_WHAT YOU ARE ASKED TO DO_. Copy every line from the one that holds "Image resolution: width=590" to the end of the records below, exactly and with nothing else, but without any pictures.

Data excerpts:

......

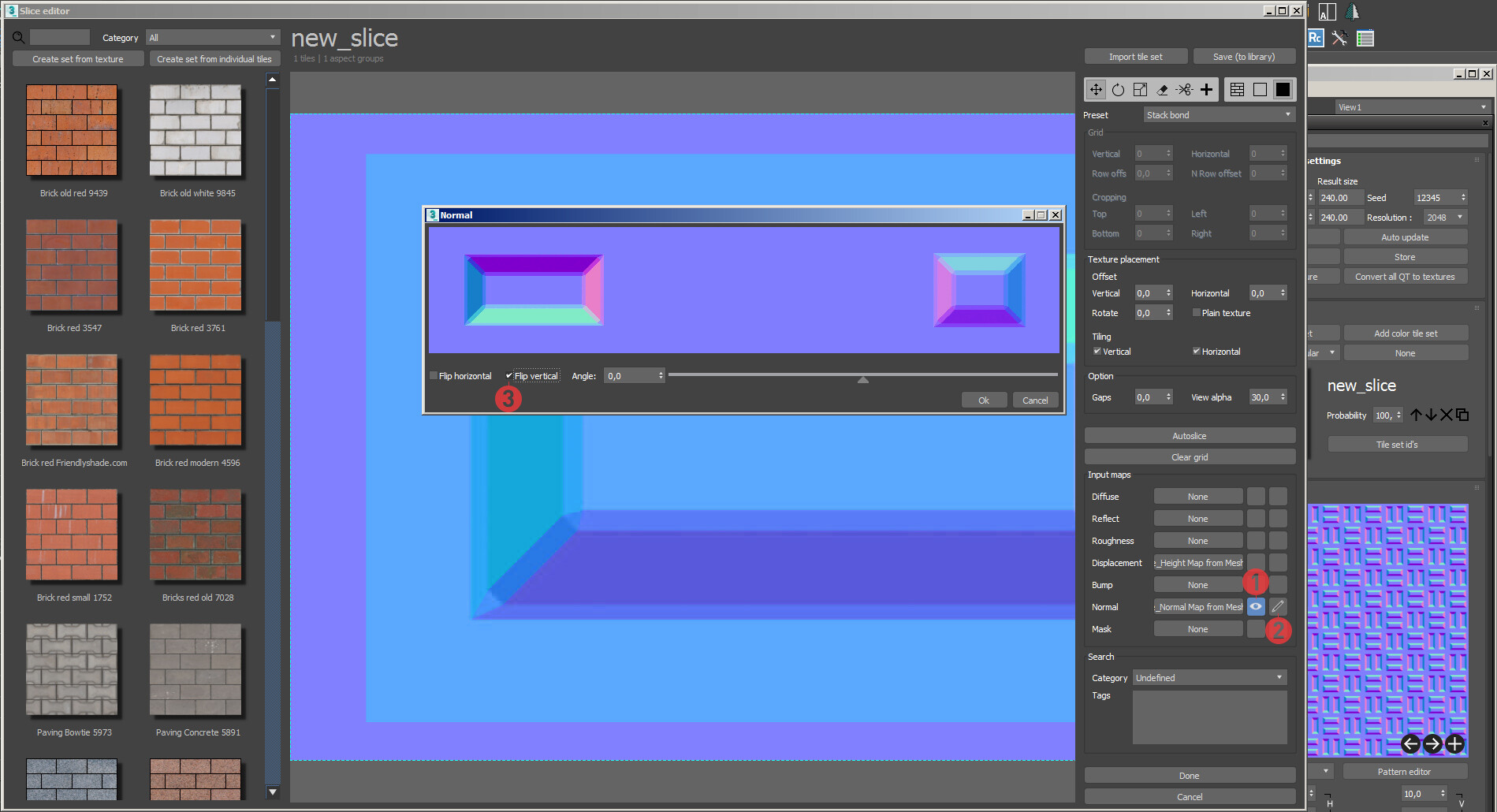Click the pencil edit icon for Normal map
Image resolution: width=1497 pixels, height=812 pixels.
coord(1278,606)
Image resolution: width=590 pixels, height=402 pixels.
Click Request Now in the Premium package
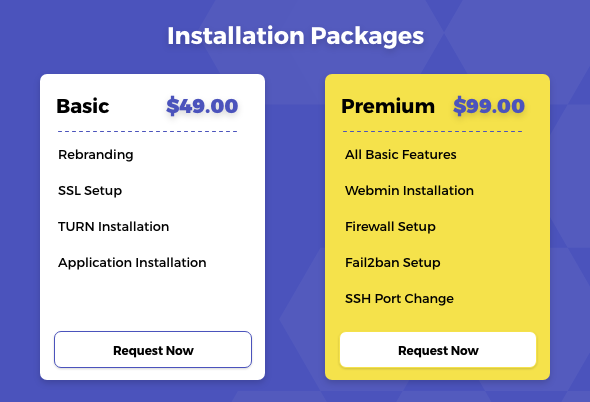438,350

......

_SOLVED EXERCISE_.
Image resolution: width=590 pixels, height=402 pixels.
Click Request Now in the Premium package
438,350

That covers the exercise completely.